Bug #17300
closedThe Fiber scheduler does not work with ConditionVariable
Description
When looking at replacing kernel_sleep by blocking, I found an independent bug.
ConditionVariable does not seem to work with the Fiber scheduler currently.
There is an existing test in https://github.com/ruby/ruby/blob/4f8d9b0db84c42c8d37f75de885de1c0a5cb542c/test/fiber/test_mutex.rb#L105-L140 on which I based this reproduction example.
The test should always have signalled==3, but the check is only > 1.

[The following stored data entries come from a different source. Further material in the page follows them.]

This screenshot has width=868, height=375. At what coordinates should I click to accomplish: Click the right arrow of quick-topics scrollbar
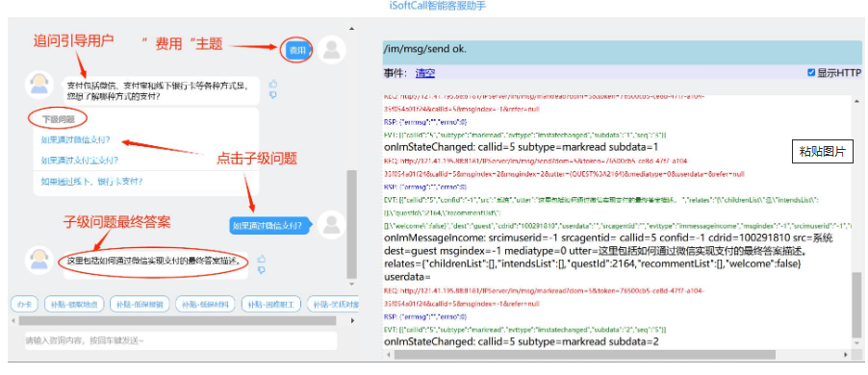[351, 321]
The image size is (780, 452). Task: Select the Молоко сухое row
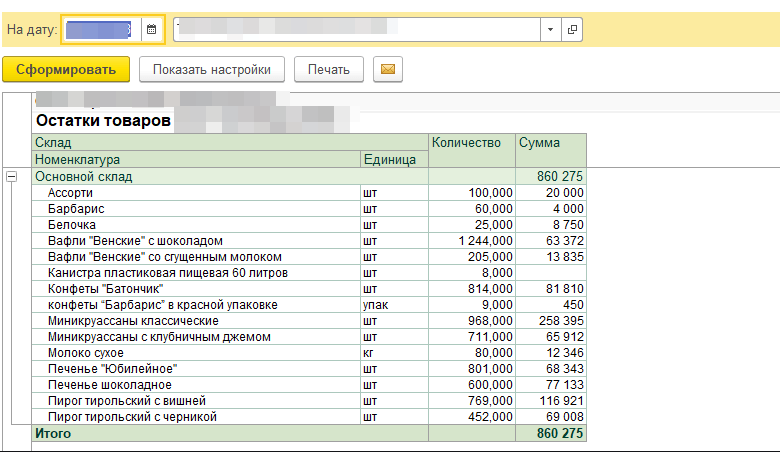(x=309, y=353)
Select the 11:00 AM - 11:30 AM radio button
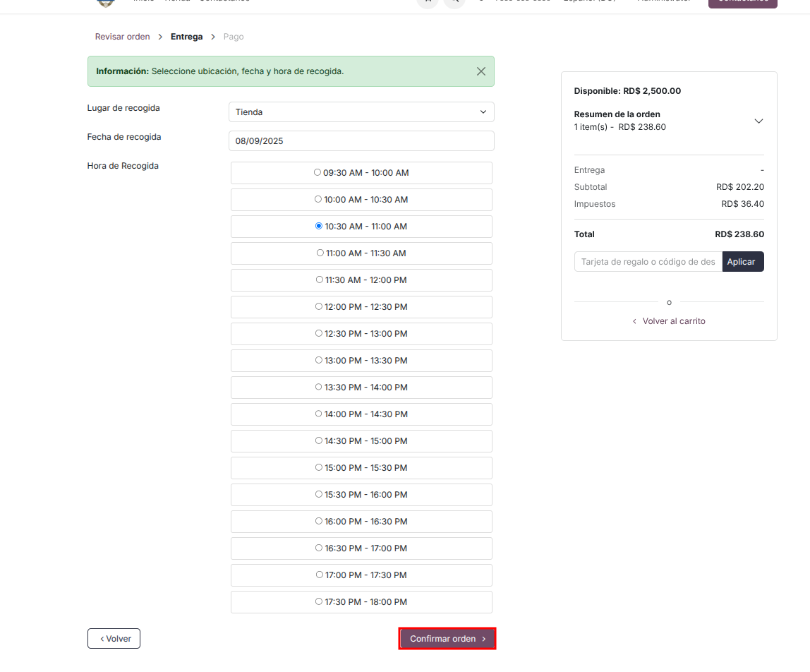 pos(320,253)
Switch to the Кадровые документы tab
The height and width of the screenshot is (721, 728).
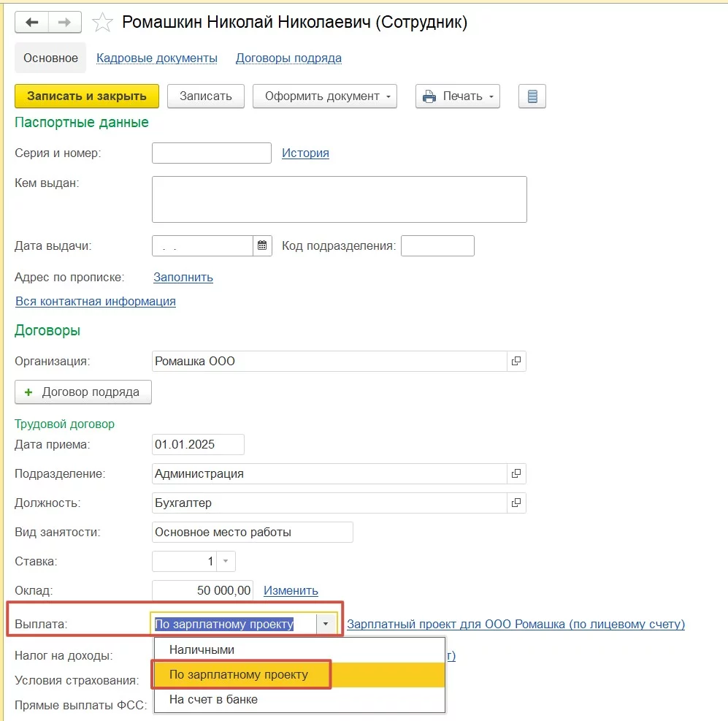[x=157, y=58]
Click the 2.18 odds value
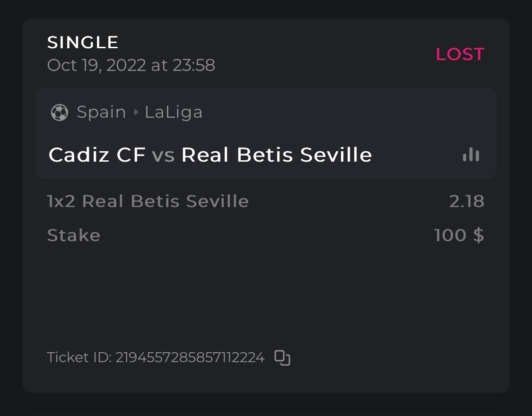 coord(467,201)
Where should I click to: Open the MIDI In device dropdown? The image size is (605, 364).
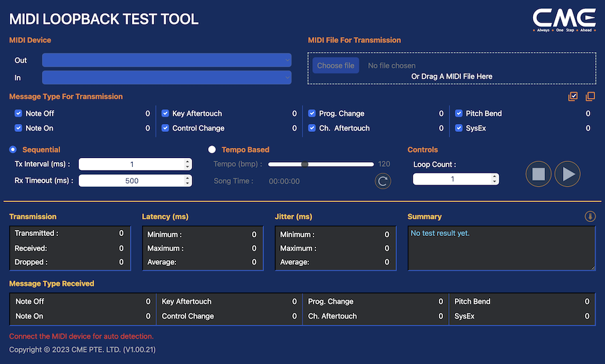[x=166, y=77]
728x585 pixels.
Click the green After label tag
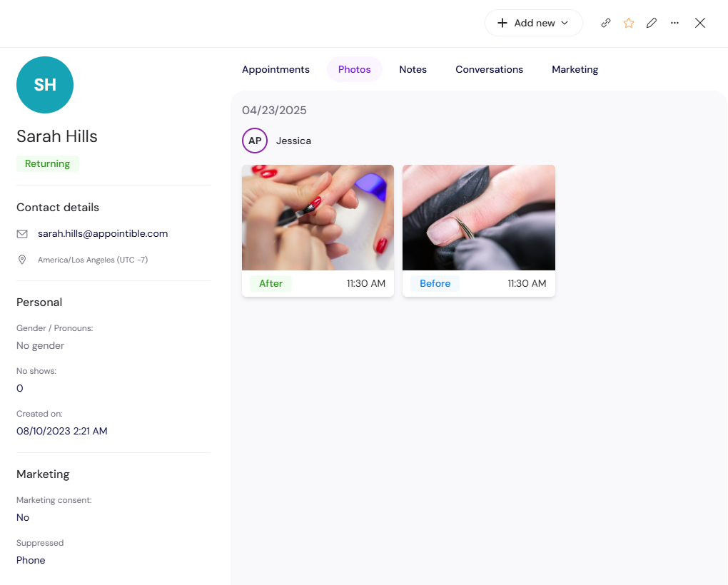pyautogui.click(x=271, y=283)
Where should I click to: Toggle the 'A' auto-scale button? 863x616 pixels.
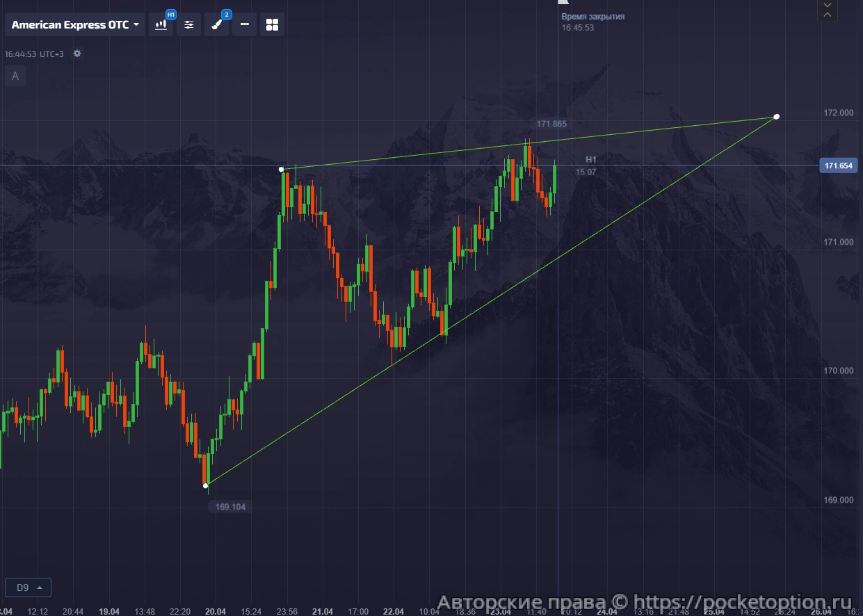coord(15,76)
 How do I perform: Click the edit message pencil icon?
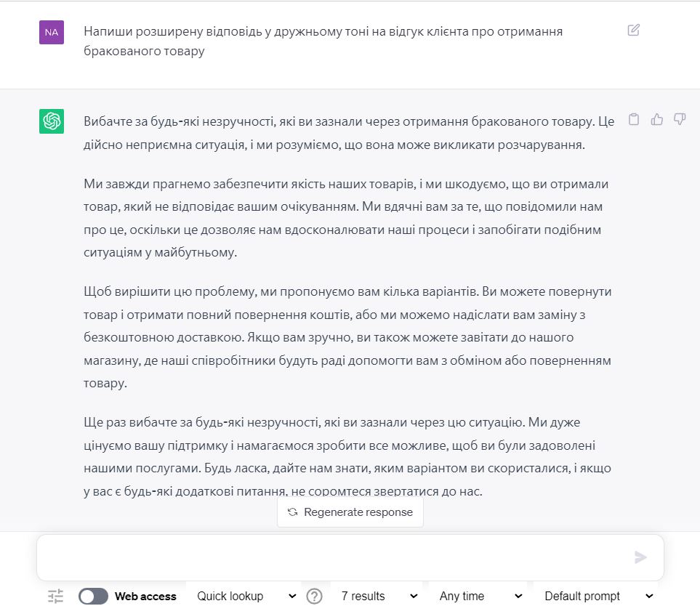tap(634, 31)
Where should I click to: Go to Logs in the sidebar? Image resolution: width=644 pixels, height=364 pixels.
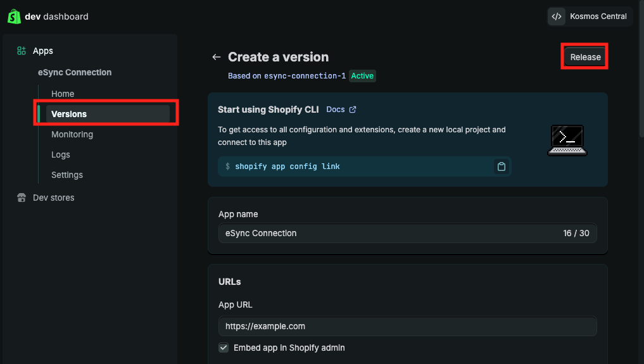point(61,154)
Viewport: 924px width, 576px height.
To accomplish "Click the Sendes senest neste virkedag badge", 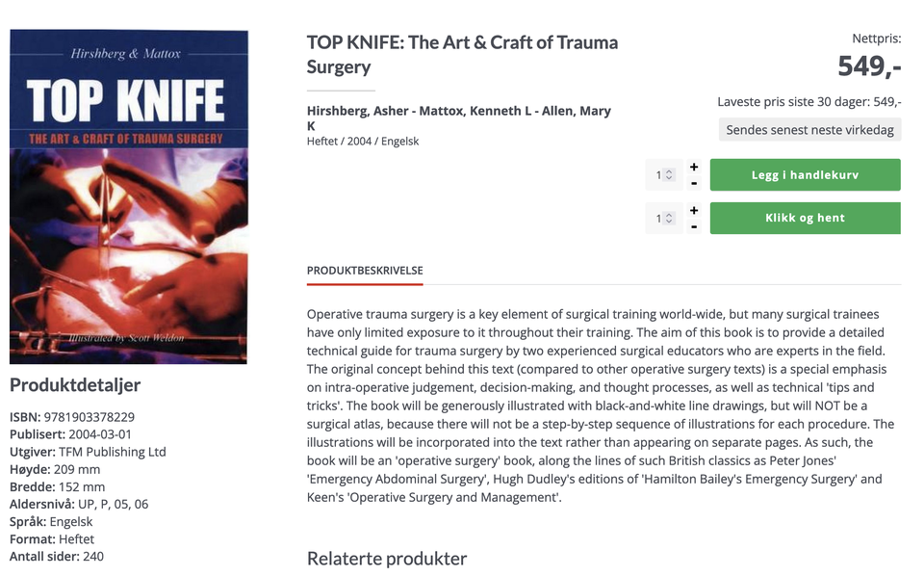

The test is also racy, as ConditionVariable#signal has no effect if no other Thread/Fiber is in ConditionVariable#wait.
Here is the reproduction, by default it runs without the scheduler. Pass it scheduler as an argument to use the test Scheduler.
I save the script under test/fiber for convenience.
require_relative 'scheduler'
USE_SCHEDULER = ARGV.delete('scheduler')
mutex = Mutex.new
condition = ConditionVariable.new
signalled = 0
q = Queue.new
a = Thread.new do
  Thread.current.scheduler = Scheduler.new if USE_SCHEDULER
  
  body = -> do
    mutex.synchronize do
      3.times do |i|
        q << :ready
        p [:wait, i]
        condition.wait(mutex)
        raise unless mutex.owned?
        signalled += 1
      end
    end
  end
  
  USE_SCHEDULER ? Fiber.schedule(&body) : body.call
end
b = Thread.new do
  Thread.current.scheduler = Scheduler.new if USE_SCHEDULER
  
  body = -> do
    puts "Thread 2 starting"
    3.times do |i|
      q.pop # Only acquire Mutex once the other thread is in wait
      puts "Thread 2 locking Mutex"
      mutex.synchronize do
        p [:signal, i]
        condition.signal
      end
      sleep 1 # 0.1
    end
  end
  
  USE_SCHEDULER ? Fiber.schedule(&body) : body.call
end
a.join
b.join
p signalled
$ ruby condvar2.rb          
Thread 2 starting
[:wait, 0]
Thread 2 locking Mutex
[:signal, 0]
[:wait, 1]
Thread 2 locking Mutex
[:signal, 1]
[:wait, 2]
Thread 2 locking Mutex
[:signal, 2]
3
ruby condvar2.rb scheduler
Thread 2 starting
Thread 2 locking Mutex
[:wait, 0]
[:signal, 0]
# hangs
        
           Updated by ioquatix (Samuel Williams) almost 5 years ago
          Updated by ioquatix (Samuel Williams) almost 5 years ago
          
          
        
        
      
      @Eregon (Benoit Daloze) thanks for this report, I will investigate it.
        
           Updated by ioquatix (Samuel Williams) almost 5 years ago
          Updated by ioquatix (Samuel Williams) almost 5 years ago
          
          
        
        
      
      It looks like memory corruption.
th_mutex = 0x55613ba19018
-> th_mutex = 0x8
Some how the mutex linked list ends up with Qnil... not sure how yet.
        
           Updated by ioquatix (Samuel Williams) almost 5 years ago
          Updated by ioquatix (Samuel Williams) almost 5 years ago
          
          
        
        
      
      Okay, I found an unrelated bug, and also the root cause. PR incoming.
        
           Updated by Eregon (Benoit Daloze) almost 5 years ago
          Updated by Eregon (Benoit Daloze) almost 5 years ago
          
          
        
        
      
      - Status changed from Open to Closed
Thanks for the quick fix.